Сильвия поднимается и чмокает его в щеку:
– Ubi maior…[4]
– Уби че?
– Ничего. Забей.
– Латынь?
– Ага.
– Что это значит?
– «Хорошего дня» значит, – вздыхает Сильвия.
– Спасибо.
Энрико целует Сильвию, одновременно решая вечером попрощаться этой поговоркой с китайскими клиентами. Так сказать, для пущей важности.
– Насчет эксперимента вашего препода: очень надеюсь, что Педро откажется и нам не придется расставаться так надолго.

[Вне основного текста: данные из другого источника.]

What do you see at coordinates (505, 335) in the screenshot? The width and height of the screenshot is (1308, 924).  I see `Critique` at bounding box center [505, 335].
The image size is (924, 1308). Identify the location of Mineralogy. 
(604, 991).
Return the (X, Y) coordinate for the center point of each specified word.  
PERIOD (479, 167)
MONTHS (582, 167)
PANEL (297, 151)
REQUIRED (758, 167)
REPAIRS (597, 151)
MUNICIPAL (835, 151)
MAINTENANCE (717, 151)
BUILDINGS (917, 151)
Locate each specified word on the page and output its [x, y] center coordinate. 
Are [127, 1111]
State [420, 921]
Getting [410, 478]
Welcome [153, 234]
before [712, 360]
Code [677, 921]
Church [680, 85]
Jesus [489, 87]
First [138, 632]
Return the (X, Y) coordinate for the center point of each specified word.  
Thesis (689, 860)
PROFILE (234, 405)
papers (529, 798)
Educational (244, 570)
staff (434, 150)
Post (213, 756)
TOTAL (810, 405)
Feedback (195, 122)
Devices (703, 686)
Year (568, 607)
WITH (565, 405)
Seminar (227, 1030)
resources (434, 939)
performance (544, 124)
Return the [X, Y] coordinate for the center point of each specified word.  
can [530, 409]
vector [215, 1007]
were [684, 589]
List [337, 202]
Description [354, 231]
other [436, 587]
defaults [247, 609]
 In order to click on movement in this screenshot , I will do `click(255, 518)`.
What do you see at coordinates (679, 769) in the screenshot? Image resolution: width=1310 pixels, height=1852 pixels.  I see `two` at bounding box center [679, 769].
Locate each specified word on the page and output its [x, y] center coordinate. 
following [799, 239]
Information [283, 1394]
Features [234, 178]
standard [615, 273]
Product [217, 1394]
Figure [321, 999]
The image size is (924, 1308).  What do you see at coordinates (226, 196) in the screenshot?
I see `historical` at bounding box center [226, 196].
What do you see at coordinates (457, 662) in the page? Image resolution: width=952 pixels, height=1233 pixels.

Вечер. Ужин в лучшем ресторане города. Все помещение зарезервировано адвокатской конторой «Де Марко и партнеры». Амилькаре Де Марко – дедушка Педро, глава семейства Де Марко и основатель элитной адвокатской конторы под тем же именем – восседает на почетном месте.
Отец Педро, Аттилио Де Марко, принимает гостей, встречает партнеров, пожимает им руки, обменивается со всеми приветствиями и, как акула, скалится во все тридцать два зуба: близится новая избирательная кампания, а это отличный повод размяться перед игрой.